Zimbabwe Reporter Denied Bail as Government Arrests Critics

Zimbabwe Reporter Denied Bail as Government Arrests Critics
Zimbabwe journalist Hopewell Chin'ono appears at the magistrates courts while handcuffed in Harare, Wednesday, July, 22, 2020. (AP Photo/Tsvangirayi Mukwazhi)
The Associated Press
8/7/2020
Updated:
8/7/2020

HARARE, Zimbabwe—A Zimbabwean investigative journalist will remain in jail after a judge dismissed his bail application on Aug. 6, as the United Nations secretary-general raised “concern” about a wave of arrests in the country.

Journalist Hopewell Chon’ono has been in detention for more than two weeks.

Before his arrest, Chin’ono regularly posted on Twitter about alleged government corruption and encouraged Zimbabweans to speak out and act against graft. He is charged with inciting public violence for supporting anti-government demonstrations that were planned for July 31.

Opposition politician Jacob Ngarivhume also was arrested for organizing the anti-government protest, which was thwarted by police and the military which kept people off the streets of Harare, the capital, and other cities on July 31.

Hundreds have been arrested in recent months, including journalists, lawyers, opposition politicians, doctors, and nurses, for protesting against the government or striking for better pay as tensions rise in the troubled southern African country.

Another investigative journalist, Mduduzi Mathuthu, is in hiding.
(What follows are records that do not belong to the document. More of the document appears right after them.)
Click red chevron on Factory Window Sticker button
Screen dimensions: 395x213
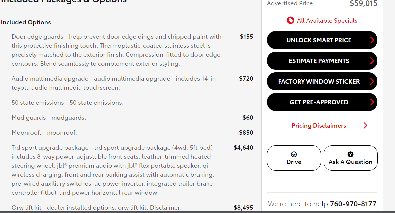click(372, 82)
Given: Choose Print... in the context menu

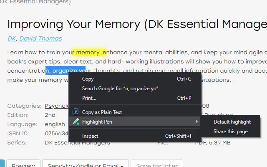Looking at the screenshot, I should [89, 98].
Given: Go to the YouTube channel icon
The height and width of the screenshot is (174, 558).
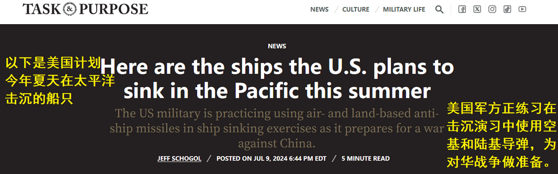Looking at the screenshot, I should point(522,9).
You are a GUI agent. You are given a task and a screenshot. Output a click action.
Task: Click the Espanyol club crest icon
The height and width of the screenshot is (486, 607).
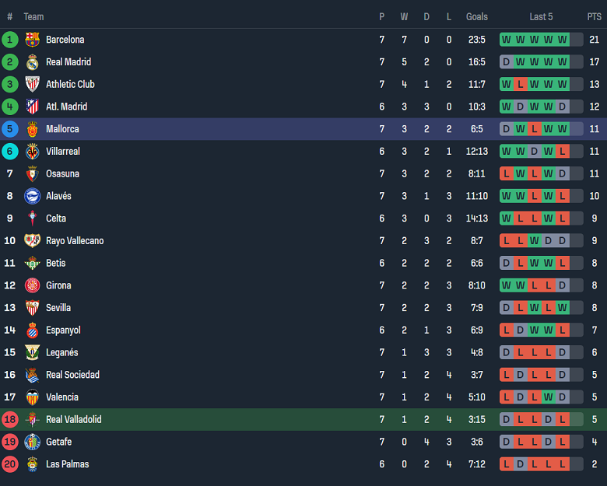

He told The Associated Press his lawyers would approach the courts for protection before handing himself to the police. He said he feared being tortured, as has allegedly happened to several other government critics.
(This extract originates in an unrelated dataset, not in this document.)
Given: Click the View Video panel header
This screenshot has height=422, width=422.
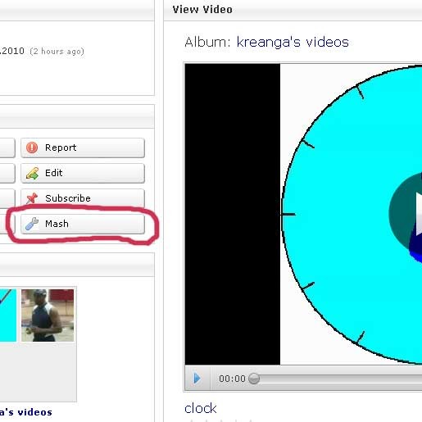Looking at the screenshot, I should click(x=293, y=10).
“I need the court’s protection before I return home,” he said. “The president has labeled us terrorists and has spoken of flushing us out, and that has dark connotations because it gives me a picture of an animal being startled and chased into the open to be killed.”

He was referring to President Emmerson Mnangagwa’s statement this week, in which he vowed to continue with the clampdown.
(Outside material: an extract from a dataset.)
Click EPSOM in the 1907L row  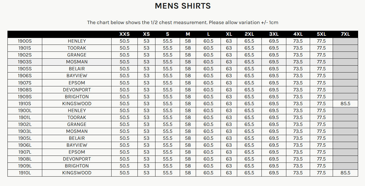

Mnangagwa described critics as “dark forces,” and “a few bad apples” that should be “overcome,” in an address on state television on Aug. 4.

Human rights lawyers said more than 60 people have been arrested in the past week, while others were allegedly abducted and tortured as security agents sought to crush the protest. The arrests are continuing even though the protest didn’t take place, Zimbabwe Lawyers for Human Rights said.

On Aug. 6, a government spokesman, Nick Mangwana, dismissed the allegations, saying “there is no crisis or implosion” in Zimbabwe.

U.N. Secretary-General António Guterres is following developments in Zimbabwe with “concern,” his office said.

“He urges the government of Zimbabwe to ensure the protection of all fundamental human rights, notably the freedom of opinion and expression and the right to freedom of peaceful assembly and association,” said a statement from Guterres’ office.

Zimbabwe’s neighbor, South Africa, on Aug. 6 said it “noted with concern” reports of abuses in Zimbabwe and said that South Africa’s Minister of International Relations Naledi Pandor discussed the issue with Zimbabwe’s Foreign Affairs Sibusiso Moyo on Aug. 4 via telephone.

The United States on Aug. 5 imposed sanctions on Kuda Tagwirei, a business associate of Mnangagwa, in signs of the international community’s growing frustration with Mnangagwa’s administration.